Work required
From the line containing "Privacy Policy (617, 1179)" onward to the last line of the data below, copy each line exactly and add nothing.

Source data

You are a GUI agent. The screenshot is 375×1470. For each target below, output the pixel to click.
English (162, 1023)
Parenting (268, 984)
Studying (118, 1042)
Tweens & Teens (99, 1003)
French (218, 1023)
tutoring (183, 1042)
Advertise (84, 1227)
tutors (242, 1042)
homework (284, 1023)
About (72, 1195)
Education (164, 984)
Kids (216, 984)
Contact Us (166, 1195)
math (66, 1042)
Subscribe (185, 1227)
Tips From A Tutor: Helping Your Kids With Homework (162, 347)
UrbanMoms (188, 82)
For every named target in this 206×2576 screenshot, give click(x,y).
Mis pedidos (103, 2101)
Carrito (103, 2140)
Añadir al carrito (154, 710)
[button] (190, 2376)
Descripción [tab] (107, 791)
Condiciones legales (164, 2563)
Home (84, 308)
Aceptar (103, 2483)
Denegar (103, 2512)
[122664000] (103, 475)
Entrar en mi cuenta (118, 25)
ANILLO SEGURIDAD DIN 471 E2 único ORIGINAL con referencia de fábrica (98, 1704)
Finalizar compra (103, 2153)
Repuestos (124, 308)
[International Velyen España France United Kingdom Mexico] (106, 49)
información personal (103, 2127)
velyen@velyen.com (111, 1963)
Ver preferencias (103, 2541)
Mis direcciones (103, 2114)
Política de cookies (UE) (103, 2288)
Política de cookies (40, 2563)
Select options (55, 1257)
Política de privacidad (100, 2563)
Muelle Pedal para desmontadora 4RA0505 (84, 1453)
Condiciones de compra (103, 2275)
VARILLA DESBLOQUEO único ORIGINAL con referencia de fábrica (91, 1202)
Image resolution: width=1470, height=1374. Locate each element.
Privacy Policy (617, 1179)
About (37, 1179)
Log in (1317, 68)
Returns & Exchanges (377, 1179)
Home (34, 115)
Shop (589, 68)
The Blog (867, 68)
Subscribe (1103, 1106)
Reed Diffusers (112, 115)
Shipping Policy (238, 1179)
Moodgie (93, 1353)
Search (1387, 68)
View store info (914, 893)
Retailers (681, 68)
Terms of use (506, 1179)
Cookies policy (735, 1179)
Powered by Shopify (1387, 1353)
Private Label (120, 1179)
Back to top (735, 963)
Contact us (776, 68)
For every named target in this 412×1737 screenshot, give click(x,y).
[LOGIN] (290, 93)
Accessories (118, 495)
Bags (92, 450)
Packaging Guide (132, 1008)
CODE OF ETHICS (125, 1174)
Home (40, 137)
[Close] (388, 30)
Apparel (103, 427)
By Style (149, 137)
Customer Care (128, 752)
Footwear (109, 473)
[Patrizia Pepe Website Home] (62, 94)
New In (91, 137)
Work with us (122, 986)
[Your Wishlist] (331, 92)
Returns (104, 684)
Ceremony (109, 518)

Response
Privacy Policy (617, 1179)
About (37, 1179)
Log in (1317, 68)
Returns & Exchanges (377, 1179)
Home (34, 115)
Shop (589, 68)
The Blog (867, 68)
Subscribe (1103, 1106)
Reed Diffusers (112, 115)
Shipping Policy (238, 1179)
Moodgie (93, 1353)
Search (1387, 68)
View store info (914, 893)
Retailers (681, 68)
Terms of use (506, 1179)
Cookies policy (735, 1179)
Powered by Shopify (1387, 1353)
Private Label (120, 1179)
Back to top (735, 963)
Contact us (776, 68)
For every named target in this 412×1737 screenshot, give click(x,y).
[LOGIN] (290, 93)
Accessories (118, 495)
Bags (92, 450)
Packaging Guide (132, 1008)
CODE OF ETHICS (125, 1174)
Home (40, 137)
[Close] (388, 30)
Apparel (103, 427)
By Style (149, 137)
Customer Care (128, 752)
Footwear (109, 473)
[Patrizia Pepe Website Home] (62, 94)
New In (91, 137)
Work with us (122, 986)
[Your Wishlist] (331, 92)
Returns (104, 684)
Ceremony (109, 518)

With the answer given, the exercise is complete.